## Verilen Metin:
Devlet sizi gözüne kestirdi mi kurtuluş yoktur. Türk devletinin bu konuda tecrübesi oldukça geniş! Dahası bugüne dek yapılan hukuksuzlukların hesabı hiç sorulmadı. Üstüne, devletlerine toz konduramayan, kendini kesen bıçağı yalamaya meyilli koyunlar oldukça mebzul. Bunca yaşanmışlıktan sonra hala bunu yapanın devlet olmadığını, Erdoğan gidince işlerin düzeleceğini falan anlatıyor, kendilerini rahatlatıyorlar.
Ancak gerçekler kabul edilince düzelme başlayacak. Onu başlatacak ve sonlandıracak olan sizlersiniz.
Devlet denilince aklıma önce hiçbir şey gelmiyor. Daha sonra Devletin ayrı bir şahıs olduğu aklıma geliyor. Aslında Devlet ile benim bir bütünün parçası olmamız gerekirken benim Devlet ile çatışma alanlarım oluşuyor. Demek ki Devlet bir yada birçok insanlar bütünüdür. İnsanlar da bir kişiyi seçeceğinden bir kişidir.
Devlet denince bu sefer aklıma bağırıp çağıran biri geliyor. Bu muhtemeldir ki bilinç altında bana bağırıp çağıran bir kişidir. Bu kişi Devlet olamaz. Baba geliyor aklıma, otoriter, birşey söyleyemezsin, bir şeye itiraz edemezsin. Ama O da tam karşılamıyor. Allah aklıma gelince O da olamaz çünkü Allah sürekli iletişim halinde insanlarla.
Devlet insanlarla iletişim kurmuyor. Çünkü kurarsa kendini ele verecek. Direkt değil birilerini kullanarak amaçlarını yaptırmaktadır. Bu sayede sorgulanır olmaktan kurtuluyor. Çünkü kendisinin sorgulanmasını istemiyor. Kendi kimliğini gizlediğinden kimlik sorunu yaşıyor. Bu sorunu Türk kimliği ile gideriyor. Kürtlere de kimlik vermediğinden Onlara HDP, PKK üzerinden kürt kimliği veriyor.

## Sağlanan Veriler:

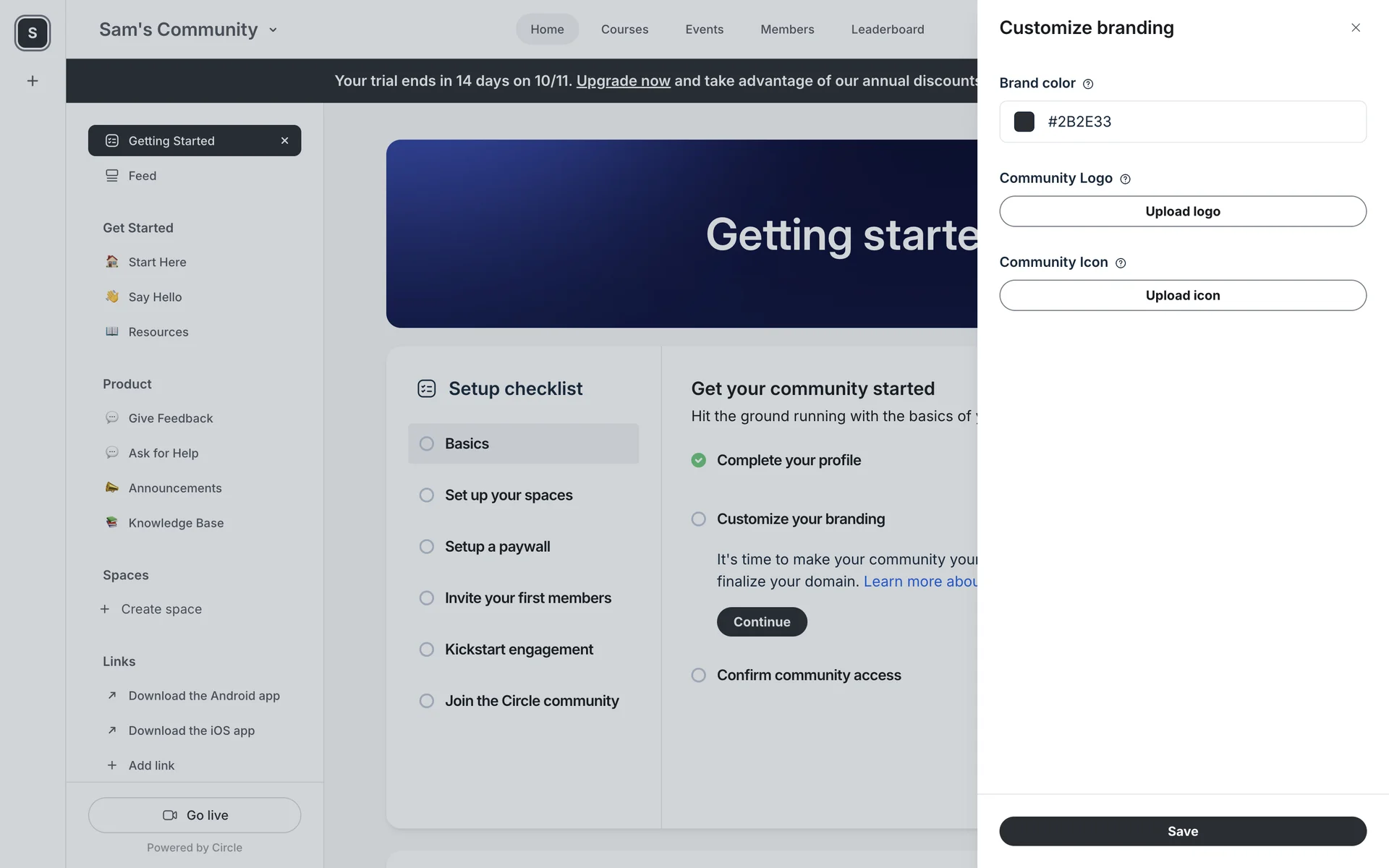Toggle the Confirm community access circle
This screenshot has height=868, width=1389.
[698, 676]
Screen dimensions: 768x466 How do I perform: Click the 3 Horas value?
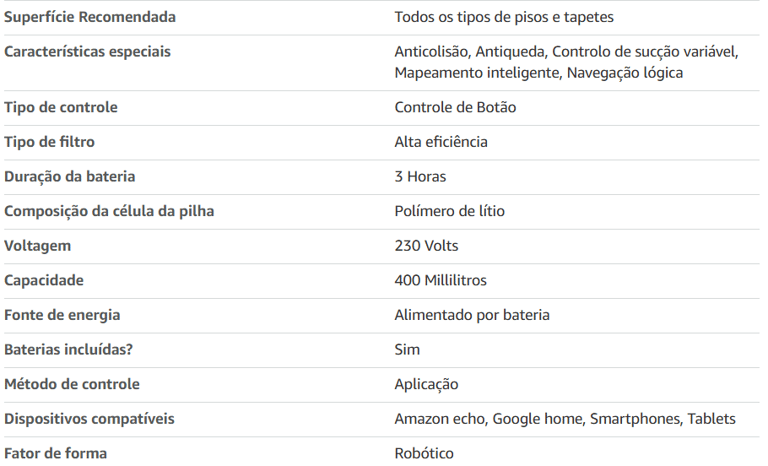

## Görev Listesi:
1 - Devlet üzerine metne göre aşağıdaki ifadelerin her biri için evet ya da hayır deyin ve kararı belirleyen ifadeyi metinden aynen alıntılayın: (a) Bugüne dek yapılan hukuksuzlukların hesabı sorulmuştur. (b) Devlet insanlarla iletişim kurmamaktadır. (c) Allah'ın insanlarla sürekli iletişim halinde olduğu belirtilmektedir.
2 - Devlet üzerine metni, son cümlesinden sonra gelecek bölümü yazarak sürdürün.
Veriler, metinden bağımsız ayrı bir malzemedir.

## Cevaplar Aşağıda:
1 -
(a) Hayır: "Dahası bugüne dek yapılan hukuksuzlukların hesabı hiç sorulmadı."
(b) Evet: "Devlet insanlarla iletişim kurmuyor."
(c) Evet: "Allah sürekli iletişim halinde insanlarla."

2 -
Adam kendisi ortada yok, kimliği yok ama insanlara kimlik dağıtıyor. Birine Kürt kimliğini PKK üzerinden veriyor, diğerine Ergenekon üzerinden Türk kimliği veriyor. Yani Ergenekon ve PKK organik yapıları kimliğin edinilmesinin şartı koşuyor.
Yani şiddet uygularsan kimlik elde ediyorsun. Eğer sesini çıkarmıyorsan alçak oluyorsun. Yani Türk ve Kürt olmak için Ergenekon ve PKK terör örgütlerin yaşaması gerekiyor. Çünkü bu kimlikler bunların varlığına bağlı. Dolayısıyla Türkler ve Kürtler kimlik sahibi olmak için terör örgütlerine bağlanmaları gerekiyor. Bu da şiddeti içselleştirmeyi beraberinde getiriyor. Yani kimlik+şiddet birarada olmak zorunda gibi gösteriliyor.
İki kimliği çarpıştırdığında Kötü adam kendi kimliğini hiç kullanmadan iki kimlik üzerinden insanları zayıflatıyor. Sonra bu kavga ortamında kendine yeni bir sahte kimlik ediniyor. Artık Kürt yada Türk kimliğini her iki tarafa karşı kullanabilir.
Türklere, Kürt kimliğini tanımak sanki Apo yu tanımak ile eş anlamlı gelecek. Kürtlere Türkleri tanımak sanki asimilasyonu kabul etmek olarak anlaşılacak. Kimliksiz kötü adam artık Apo kılığında Türkleri huzursuz ediyor, Ergenekon, jitem kılığında Kürtleri tedirgin ediyor.
Şimdi kimlikler tanımlanamıyor, şiddet kimliğin varlığı gerekçesi olmuş. Türklere şiddet asimilasyondan korunma korkusuyla, Kürtlere şiddet bölünmeden korkma nedeniyle gereklilik haline getirilerek kimliklerin savunması olmuş.
Şimdi bu yaşanılanlar yani asimilasyon ve bölünme korkusuyla karşı tarafa saldırganlık gereklilik olarak görülüyor.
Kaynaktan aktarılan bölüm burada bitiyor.